The Hejnał was traditionally played twice a day, usually at dawn and dusk; noon was added later. Today, the trumpeter plays hourly, though sleepy trumpeters are sometimes reported to have missed one of the early morning hours. Since 1927 the Hejnał has been broadcast live on Polskie Radio (the Polish national radio station) from St Mary's Church daily at noon.

The Kraków Hejnał is well known throughout Poland and has been used as a national symbol. During the Second World War, a bugler from the 2nd Polish Corps played the tune to announce the Polish victory in the Battle of Monte Cassino on 18 May 1944.

Exiled Polish soldiers stationed in Cupar in Fife in eastern Scotland during the Second World War, who were deployed in the coastal defence of the area, imported the tradition of sounding the Hejnał (once a day) from the tower of the Corn Exchange building in the town from 1941 until 1946.

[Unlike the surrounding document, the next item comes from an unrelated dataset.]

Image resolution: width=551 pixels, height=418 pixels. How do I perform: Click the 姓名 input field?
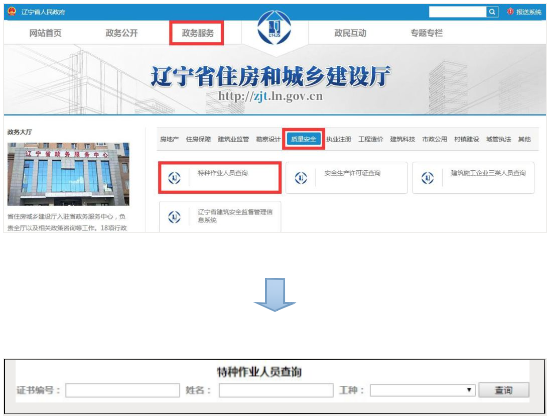[276, 390]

Historical records show that the practice of playing the Hejnał has been cancelled and then later reinstated several times, with a particularly long gap before it was reinstated in 1810. The Hejnał Mariacki was replaced twice by the mourning song Łzy Matki (English: "The Tears of the Mother"). The first time was at noon on 3 April 2005, due to the death of Pope John Paul II the previous day, and the second at two minutes after noon on 11 April 2010 following the deaths of President Lech Kaczyński and his consort, Maria Kaczyńska.

===Players===
Originally played by the town guard, since the 19th century the Hejnał has been performed by active members of the fire brigade, who also use the church tower as a lookout post. There are at least four different buglers serving in shifts at the tower.

The longest-serving trumpeter was Adolf Śmietana, who played the Hejnał for 36 years beginning in 1926. The Kołton family has played the Hejnał for three consecutive generations. In October 2004, Jan Kołton retired after 33 years of service at the tower. His father had been a Hejnał bugler for 35 years previously, while his son is one of the four current buglers.

On 11 June 2000 the melody was listed in the Guinness Book of Records after it was played by almost 2,000 trumpeters from all over the world. They included military orchestras from Poland, the United Kingdom, Belgium and Spain, as well as civilians. The youngest bugler was eight years old; the oldest was 79.